Prompt
Rewrite the records below as a numbered list with no blank lines, and omit the pictures.

====================

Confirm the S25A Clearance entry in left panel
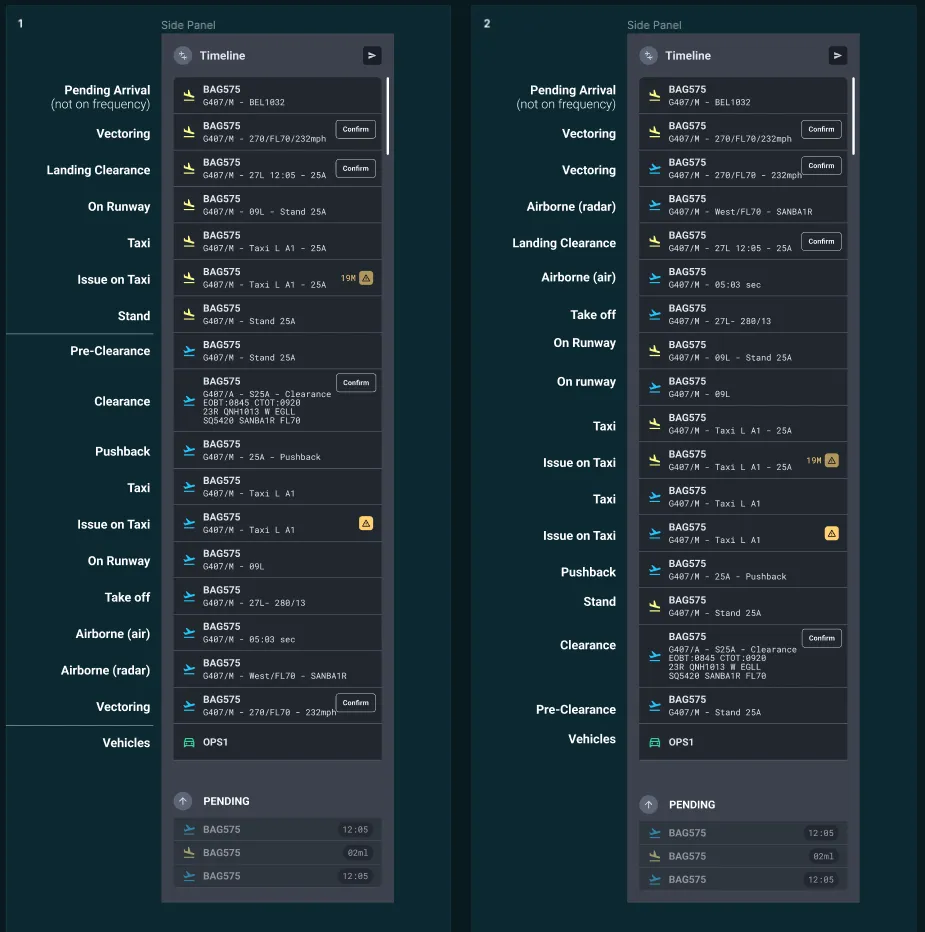click(356, 382)
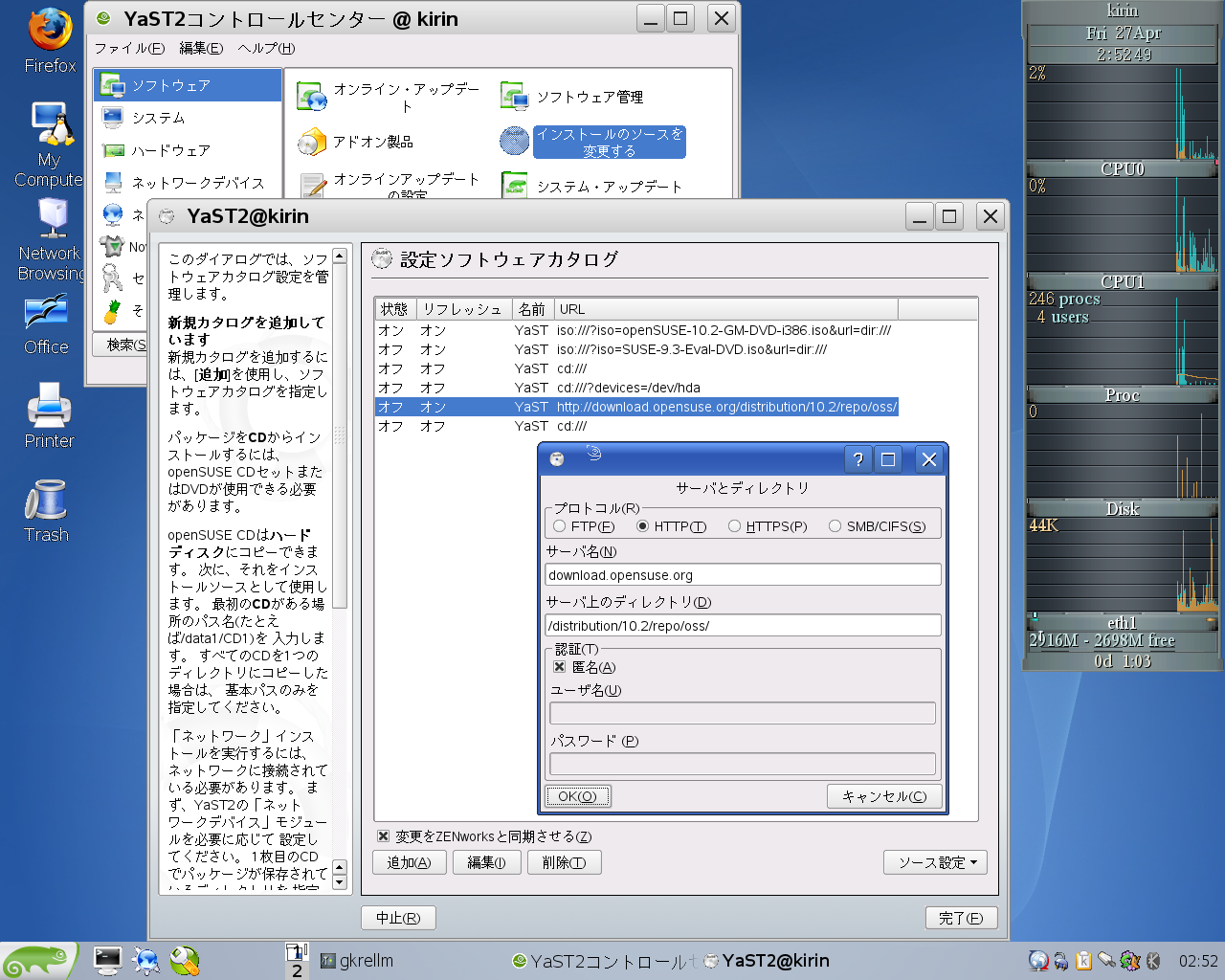Click the add-on product icon
Screen dimensions: 1225x980
(312, 142)
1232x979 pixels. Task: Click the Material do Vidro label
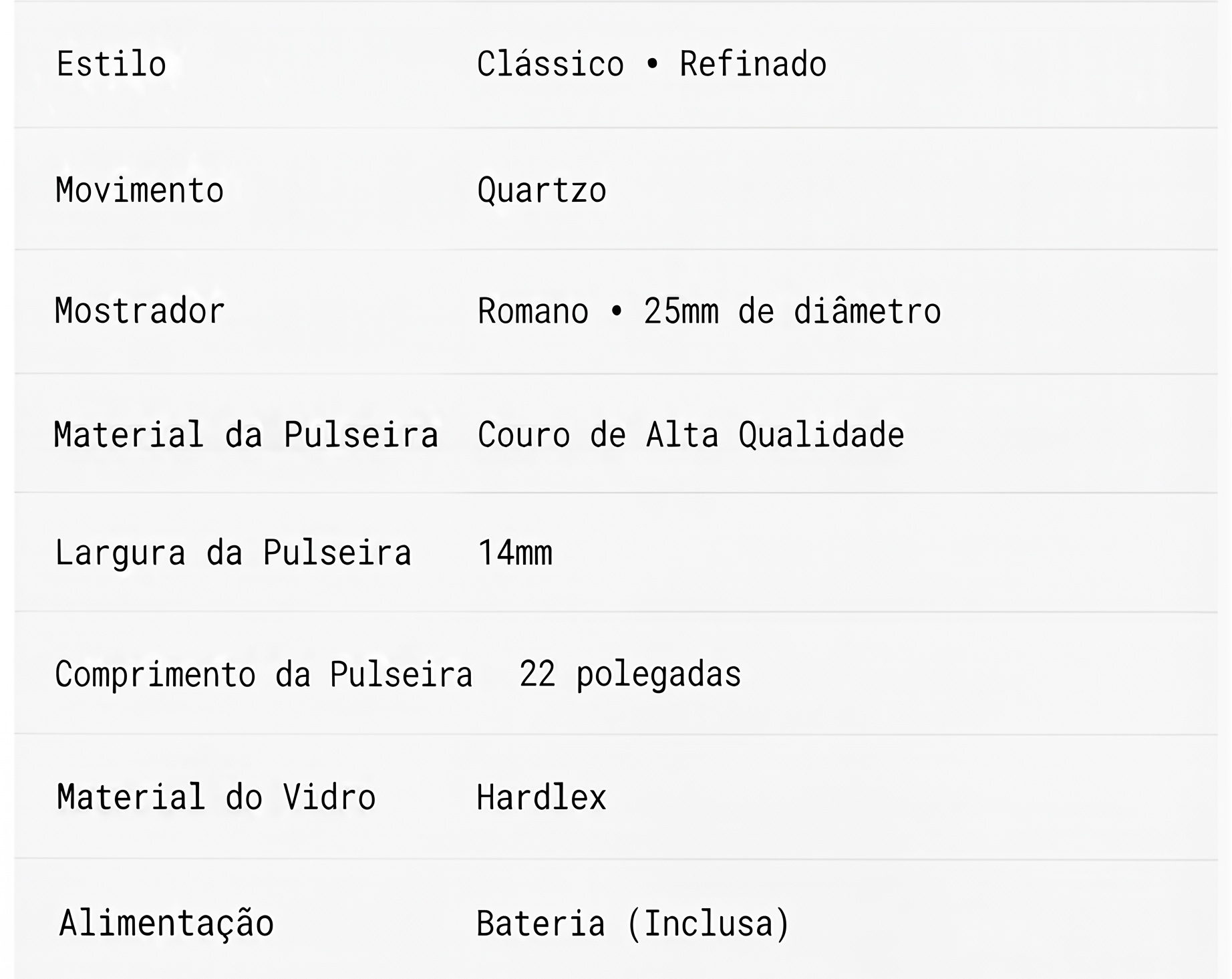pyautogui.click(x=216, y=797)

====================

The completed task
1. Confirm the S25A Clearance entry in left panel
2. click(356, 382)
3. Click the add-on product icon
4. Screen dimensions: 1225x980
5. (312, 142)
6. 1232x979 pixels. Task: Click the Material do Vidro label
7. pyautogui.click(x=216, y=797)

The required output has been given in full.